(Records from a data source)
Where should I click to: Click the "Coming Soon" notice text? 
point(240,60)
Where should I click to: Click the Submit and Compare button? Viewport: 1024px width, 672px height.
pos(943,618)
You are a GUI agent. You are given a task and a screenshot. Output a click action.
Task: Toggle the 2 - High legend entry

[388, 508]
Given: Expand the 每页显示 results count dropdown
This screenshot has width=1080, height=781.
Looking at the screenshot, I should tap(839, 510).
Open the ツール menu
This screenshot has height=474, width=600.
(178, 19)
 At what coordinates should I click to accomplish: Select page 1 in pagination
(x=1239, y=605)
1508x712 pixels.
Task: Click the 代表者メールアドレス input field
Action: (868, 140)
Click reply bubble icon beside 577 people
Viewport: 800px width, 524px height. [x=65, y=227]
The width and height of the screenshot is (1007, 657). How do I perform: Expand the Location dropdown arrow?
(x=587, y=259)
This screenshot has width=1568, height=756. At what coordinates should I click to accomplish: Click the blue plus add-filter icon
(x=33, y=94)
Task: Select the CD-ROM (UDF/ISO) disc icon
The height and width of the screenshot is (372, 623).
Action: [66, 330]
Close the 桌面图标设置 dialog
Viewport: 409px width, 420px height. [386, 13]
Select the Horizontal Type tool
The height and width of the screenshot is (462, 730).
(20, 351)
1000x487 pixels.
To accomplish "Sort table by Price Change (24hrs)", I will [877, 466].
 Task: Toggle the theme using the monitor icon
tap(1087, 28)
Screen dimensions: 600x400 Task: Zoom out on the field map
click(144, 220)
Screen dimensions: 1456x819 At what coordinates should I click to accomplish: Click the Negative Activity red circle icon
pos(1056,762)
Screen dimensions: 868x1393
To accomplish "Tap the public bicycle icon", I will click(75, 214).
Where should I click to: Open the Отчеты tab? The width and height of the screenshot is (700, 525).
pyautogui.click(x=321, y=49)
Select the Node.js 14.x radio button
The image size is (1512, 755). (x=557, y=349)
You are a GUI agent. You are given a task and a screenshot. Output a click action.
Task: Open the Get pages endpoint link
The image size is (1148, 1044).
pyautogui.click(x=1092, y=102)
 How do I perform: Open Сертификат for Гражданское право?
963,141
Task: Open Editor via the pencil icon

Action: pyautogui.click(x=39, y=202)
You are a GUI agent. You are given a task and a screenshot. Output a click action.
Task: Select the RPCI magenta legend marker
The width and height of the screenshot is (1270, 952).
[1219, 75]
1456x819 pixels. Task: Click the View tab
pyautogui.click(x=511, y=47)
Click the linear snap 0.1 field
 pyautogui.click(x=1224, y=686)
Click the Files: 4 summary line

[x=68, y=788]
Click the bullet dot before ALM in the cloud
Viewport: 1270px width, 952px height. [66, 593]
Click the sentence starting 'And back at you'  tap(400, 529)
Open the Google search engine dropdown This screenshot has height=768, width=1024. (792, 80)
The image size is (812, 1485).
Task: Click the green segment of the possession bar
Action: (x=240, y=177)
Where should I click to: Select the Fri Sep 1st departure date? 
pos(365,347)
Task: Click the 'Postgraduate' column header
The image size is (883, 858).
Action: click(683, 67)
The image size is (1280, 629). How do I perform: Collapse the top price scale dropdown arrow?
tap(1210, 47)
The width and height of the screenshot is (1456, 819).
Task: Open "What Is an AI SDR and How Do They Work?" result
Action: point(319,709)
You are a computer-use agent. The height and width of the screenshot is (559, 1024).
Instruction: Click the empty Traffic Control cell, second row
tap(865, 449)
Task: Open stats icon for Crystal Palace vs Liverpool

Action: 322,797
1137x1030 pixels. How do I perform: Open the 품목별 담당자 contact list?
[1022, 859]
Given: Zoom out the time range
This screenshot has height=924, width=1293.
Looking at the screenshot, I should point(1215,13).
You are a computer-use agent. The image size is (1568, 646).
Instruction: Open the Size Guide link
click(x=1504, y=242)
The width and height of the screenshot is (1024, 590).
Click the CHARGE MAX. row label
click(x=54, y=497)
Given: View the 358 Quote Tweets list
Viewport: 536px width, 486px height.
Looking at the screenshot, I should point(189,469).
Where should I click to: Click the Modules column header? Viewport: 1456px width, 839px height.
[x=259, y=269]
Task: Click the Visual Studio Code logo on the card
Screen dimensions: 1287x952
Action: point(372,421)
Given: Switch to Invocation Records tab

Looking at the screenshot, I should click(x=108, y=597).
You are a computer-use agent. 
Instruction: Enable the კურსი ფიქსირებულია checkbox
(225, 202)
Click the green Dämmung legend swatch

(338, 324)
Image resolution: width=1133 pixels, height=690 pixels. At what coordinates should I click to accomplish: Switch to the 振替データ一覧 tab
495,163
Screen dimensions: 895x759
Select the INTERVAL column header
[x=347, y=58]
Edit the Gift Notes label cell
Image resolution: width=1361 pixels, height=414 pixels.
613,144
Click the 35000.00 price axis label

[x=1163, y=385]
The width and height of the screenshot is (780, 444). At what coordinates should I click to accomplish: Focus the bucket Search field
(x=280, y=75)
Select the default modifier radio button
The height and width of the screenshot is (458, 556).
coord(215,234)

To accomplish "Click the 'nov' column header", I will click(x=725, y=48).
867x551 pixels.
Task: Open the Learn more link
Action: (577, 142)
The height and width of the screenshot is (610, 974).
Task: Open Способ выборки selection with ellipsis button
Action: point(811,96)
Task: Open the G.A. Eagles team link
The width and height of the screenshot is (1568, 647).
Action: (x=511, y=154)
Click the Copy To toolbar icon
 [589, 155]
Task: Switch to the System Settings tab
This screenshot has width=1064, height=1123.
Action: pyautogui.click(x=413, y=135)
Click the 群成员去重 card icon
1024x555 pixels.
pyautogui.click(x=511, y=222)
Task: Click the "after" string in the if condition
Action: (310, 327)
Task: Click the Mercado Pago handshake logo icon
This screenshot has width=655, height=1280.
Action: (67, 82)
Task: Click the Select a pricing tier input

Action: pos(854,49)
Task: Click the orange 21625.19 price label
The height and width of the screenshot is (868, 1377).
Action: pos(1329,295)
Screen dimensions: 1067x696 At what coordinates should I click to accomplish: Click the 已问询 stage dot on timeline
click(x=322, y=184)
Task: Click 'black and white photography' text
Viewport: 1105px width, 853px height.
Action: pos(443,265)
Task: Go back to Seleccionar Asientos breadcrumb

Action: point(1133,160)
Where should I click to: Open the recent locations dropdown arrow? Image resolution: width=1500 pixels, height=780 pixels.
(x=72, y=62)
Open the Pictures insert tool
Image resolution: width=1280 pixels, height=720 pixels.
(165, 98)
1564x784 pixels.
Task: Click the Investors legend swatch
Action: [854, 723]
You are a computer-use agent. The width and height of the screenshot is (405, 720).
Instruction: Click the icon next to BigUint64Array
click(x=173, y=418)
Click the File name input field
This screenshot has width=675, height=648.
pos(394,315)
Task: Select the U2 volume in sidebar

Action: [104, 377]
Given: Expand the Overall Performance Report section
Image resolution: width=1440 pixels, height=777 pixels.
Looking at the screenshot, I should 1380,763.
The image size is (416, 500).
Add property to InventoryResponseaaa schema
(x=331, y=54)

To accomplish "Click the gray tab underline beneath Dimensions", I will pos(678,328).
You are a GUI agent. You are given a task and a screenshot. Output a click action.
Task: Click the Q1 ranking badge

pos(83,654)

__PROBLEM REQUIREMENTS__
All of the records above should be copied exactly.

__SOLUTION BELOW__
Where should I click to: Click the "Coming Soon" notice text? 
point(240,60)
Where should I click to: Click the Submit and Compare button? Viewport: 1024px width, 672px height.
pos(943,618)
You are a GUI agent. You are given a task and a screenshot. Output a click action.
Task: Toggle the 2 - High legend entry

[388, 508]
Given: Expand the 每页显示 results count dropdown
This screenshot has width=1080, height=781.
Looking at the screenshot, I should tap(839, 510).
Open the ツール menu
This screenshot has height=474, width=600.
(178, 19)
 At what coordinates should I click to accomplish: Select page 1 in pagination
(x=1239, y=605)
1508x712 pixels.
Task: Click the 代表者メールアドレス input field
Action: (868, 140)
Click reply bubble icon beside 577 people
Viewport: 800px width, 524px height. [x=65, y=227]
The width and height of the screenshot is (1007, 657). How do I perform: Expand the Location dropdown arrow?
(x=587, y=259)
This screenshot has width=1568, height=756. At what coordinates should I click to accomplish: Click the blue plus add-filter icon
(x=33, y=94)
Task: Select the CD-ROM (UDF/ISO) disc icon
The height and width of the screenshot is (372, 623).
Action: [66, 330]
Close the 桌面图标设置 dialog
Viewport: 409px width, 420px height. [386, 13]
Select the Horizontal Type tool
The height and width of the screenshot is (462, 730).
(20, 351)
1000x487 pixels.
To accomplish "Sort table by Price Change (24hrs)", I will [877, 466].
 Task: Toggle the theme using the monitor icon
tap(1087, 28)
Screen dimensions: 600x400 Task: Zoom out on the field map
click(144, 220)
Screen dimensions: 1456x819 At what coordinates should I click to accomplish: Click the Negative Activity red circle icon
pos(1056,762)
Screen dimensions: 868x1393
To accomplish "Tap the public bicycle icon", I will click(75, 214).
Where should I click to: Open the Отчеты tab? The width and height of the screenshot is (700, 525).
pyautogui.click(x=321, y=49)
Select the Node.js 14.x radio button
The image size is (1512, 755). (x=557, y=349)
You are a GUI agent. You are given a task and a screenshot. Output a click action.
Task: Open the Get pages endpoint link
The image size is (1148, 1044).
pyautogui.click(x=1092, y=102)
 How do I perform: Open Сертификат for Гражданское право?
963,141
Task: Open Editor via the pencil icon

Action: pyautogui.click(x=39, y=202)
You are a GUI agent. You are given a task and a screenshot. Output a click action.
Task: Select the RPCI magenta legend marker
The width and height of the screenshot is (1270, 952).
[1219, 75]
1456x819 pixels. Task: Click the View tab
pyautogui.click(x=511, y=47)
Click the linear snap 0.1 field
 pyautogui.click(x=1224, y=686)
Click the Files: 4 summary line

[x=68, y=788]
Click the bullet dot before ALM in the cloud
Viewport: 1270px width, 952px height. [66, 593]
Click the sentence starting 'And back at you'  tap(400, 529)
Open the Google search engine dropdown This screenshot has height=768, width=1024. (792, 80)
The image size is (812, 1485).
Task: Click the green segment of the possession bar
Action: (x=240, y=177)
Where should I click to: Select the Fri Sep 1st departure date? 
pos(365,347)
Task: Click the 'Postgraduate' column header
The image size is (883, 858).
Action: click(683, 67)
The image size is (1280, 629). How do I perform: Collapse the top price scale dropdown arrow?
tap(1210, 47)
The width and height of the screenshot is (1456, 819).
Task: Open "What Is an AI SDR and How Do They Work?" result
Action: point(319,709)
You are a computer-use agent. The height and width of the screenshot is (559, 1024).
Instruction: Click the empty Traffic Control cell, second row
tap(865, 449)
Task: Open stats icon for Crystal Palace vs Liverpool

Action: 322,797
1137x1030 pixels. How do I perform: Open the 품목별 담당자 contact list?
[1022, 859]
Given: Zoom out the time range
This screenshot has height=924, width=1293.
Looking at the screenshot, I should point(1215,13).
You are a computer-use agent. The image size is (1568, 646).
Instruction: Open the Size Guide link
click(x=1504, y=242)
The width and height of the screenshot is (1024, 590).
Click the CHARGE MAX. row label
click(x=54, y=497)
Given: View the 358 Quote Tweets list
Viewport: 536px width, 486px height.
Looking at the screenshot, I should point(189,469).
Where should I click to: Click the Modules column header? Viewport: 1456px width, 839px height.
[x=259, y=269]
Task: Click the Visual Studio Code logo on the card
Screen dimensions: 1287x952
Action: point(372,421)
Given: Switch to Invocation Records tab

Looking at the screenshot, I should click(x=108, y=597).
You are a computer-use agent. 
Instruction: Enable the კურსი ფიქსირებულია checkbox
(225, 202)
Click the green Dämmung legend swatch

(338, 324)
Image resolution: width=1133 pixels, height=690 pixels. At what coordinates should I click to accomplish: Switch to the 振替データ一覧 tab
495,163
Screen dimensions: 895x759
Select the INTERVAL column header
[x=347, y=58]
Edit the Gift Notes label cell
Image resolution: width=1361 pixels, height=414 pixels.
613,144
Click the 35000.00 price axis label

[x=1163, y=385]
The width and height of the screenshot is (780, 444). At what coordinates should I click to accomplish: Focus the bucket Search field
(x=280, y=75)
Select the default modifier radio button
The height and width of the screenshot is (458, 556).
coord(215,234)

To accomplish "Click the 'nov' column header", I will click(x=725, y=48).
867x551 pixels.
Task: Open the Learn more link
Action: (577, 142)
The height and width of the screenshot is (610, 974).
Task: Open Способ выборки selection with ellipsis button
Action: point(811,96)
Task: Open the G.A. Eagles team link
The width and height of the screenshot is (1568, 647).
Action: (x=511, y=154)
Click the Copy To toolbar icon
 [589, 155]
Task: Switch to the System Settings tab
This screenshot has width=1064, height=1123.
Action: pyautogui.click(x=413, y=135)
Click the 群成员去重 card icon
1024x555 pixels.
pyautogui.click(x=511, y=222)
Task: Click the "after" string in the if condition
Action: (310, 327)
Task: Click the Mercado Pago handshake logo icon
This screenshot has width=655, height=1280.
Action: (67, 82)
Task: Click the Select a pricing tier input

Action: pos(854,49)
Task: Click the orange 21625.19 price label
The height and width of the screenshot is (868, 1377).
Action: pos(1329,295)
Screen dimensions: 1067x696 At what coordinates should I click to accomplish: Click the 已问询 stage dot on timeline
click(x=322, y=184)
Task: Click 'black and white photography' text
Viewport: 1105px width, 853px height.
Action: pos(443,265)
Task: Go back to Seleccionar Asientos breadcrumb

Action: point(1133,160)
Where should I click to: Open the recent locations dropdown arrow? Image resolution: width=1500 pixels, height=780 pixels.
(x=72, y=62)
Open the Pictures insert tool
Image resolution: width=1280 pixels, height=720 pixels.
(165, 98)
1564x784 pixels.
Task: Click the Investors legend swatch
Action: [854, 723]
You are a computer-use agent. The width and height of the screenshot is (405, 720).
Instruction: Click the icon next to BigUint64Array
click(x=173, y=418)
Click the File name input field
This screenshot has width=675, height=648.
pos(394,315)
Task: Select the U2 volume in sidebar

Action: [104, 377]
Given: Expand the Overall Performance Report section
Image resolution: width=1440 pixels, height=777 pixels.
Looking at the screenshot, I should 1380,763.
The image size is (416, 500).
Add property to InventoryResponseaaa schema
(x=331, y=54)

To accomplish "Click the gray tab underline beneath Dimensions", I will pos(678,328).
You are a GUI agent. You are given a task and a screenshot. Output a click action.
Task: Click the Q1 ranking badge

pos(83,654)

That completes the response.